Seorang Portugis bernama Thomas Diaz pada tahun 1684 diizinkan Belanda untuk memasuki daerah pedalaman Minangkabau. Menurut laporan Thomas Diaz, dia bertemu dengan Raja Adat di Buo. Raja Adat tinggal pada sebuah rumah adat yang berhalaman luas dan mempungai pintu gerbang. Di pintu gerbang pertama dikawal sebanyak 100 orang hulubalang sedangkan di pintu gerbang kedua dikawal oleh empat orang dan dipintu masuk dijaga oleh seorang hulubalang. Dalam menyambut Thomas Diaz, Raja Adat dikeliling oleh para tokoh-tokoh berpakaian haji. Kemudian Raja Adat memberi Thomas Diaz gelar kehormatan Orang Kaya Saudagar Raja Dalam Istana.

3. RAJO IBADAT
Raja Ibadat yang berkedudukan di Sumpur Kudus adalah salah seorang dari Rajo Duo Selo di samping Raja Adat yang berkedudukan di Buo.
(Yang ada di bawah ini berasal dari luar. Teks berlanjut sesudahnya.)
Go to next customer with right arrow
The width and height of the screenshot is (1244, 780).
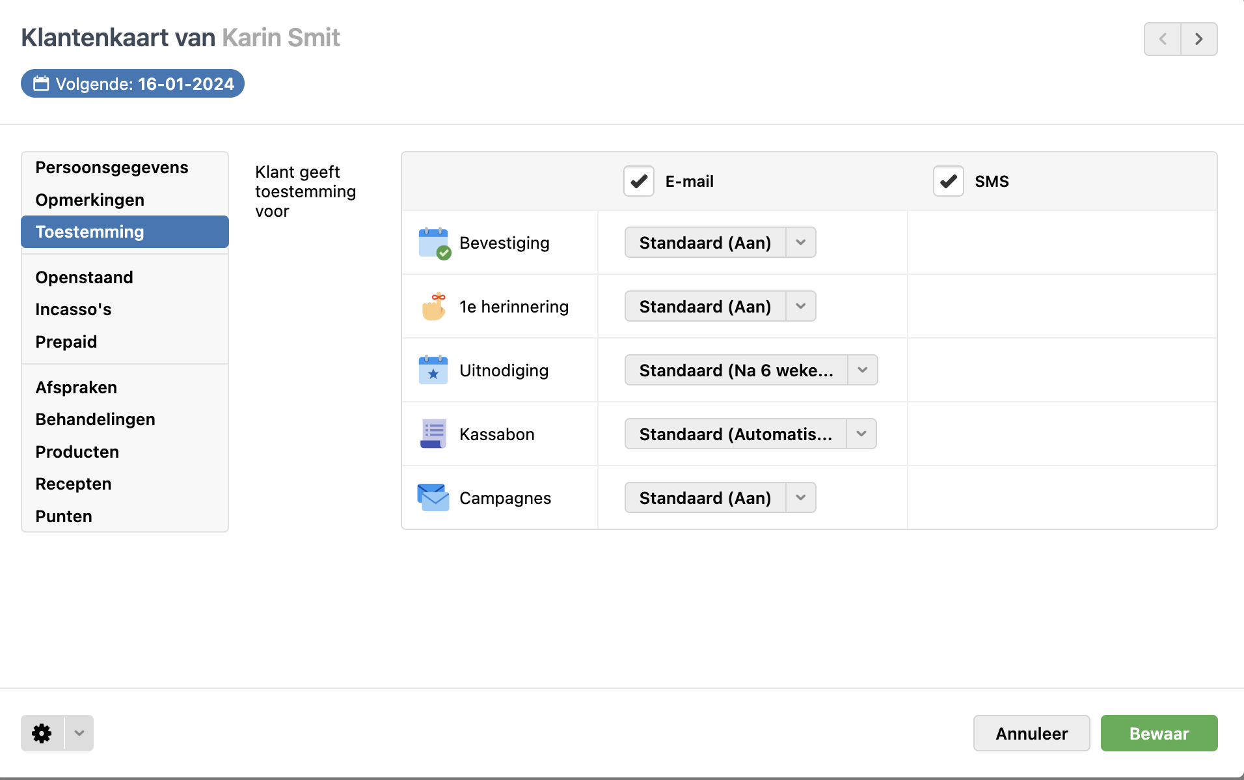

Juga menjadi salah seorang dari Rajo Tigo Selo yang dikepalai oleh Raja Alam Raja Ibadat berwenang memutuskan perkara-perkara masalah keagamaan apabila pihak Basa Ampek Balai tidak dapat memutuskannya. Apabila ada masalah-masalah keagamaan yang tidak dapat diputuskan oleh Raja Ibadat, persoalan tersebut dibawa kepada Raja Alam. Raja Alam lah memutuskan segala sesuatu yang tidak dapat diputuskan oleh yang lain.

4. BASA AMPEK BALAI
Dalam struktur pemerintahan kerajaan Pagaruyung, Rajo Tigo Selo atau Raja Tiga Sila, dibantu oleh orang besar atau Basa yang kumpulannya disebut Basa Ampek Balai, empat orang besar yang mempunyai tugas, kewenangan-kewenangan dan tempat kedudukan atau wilayah sendiri pada nagari-nagari yang berada di sekeliling pusat kerajaan, Pagaruyung.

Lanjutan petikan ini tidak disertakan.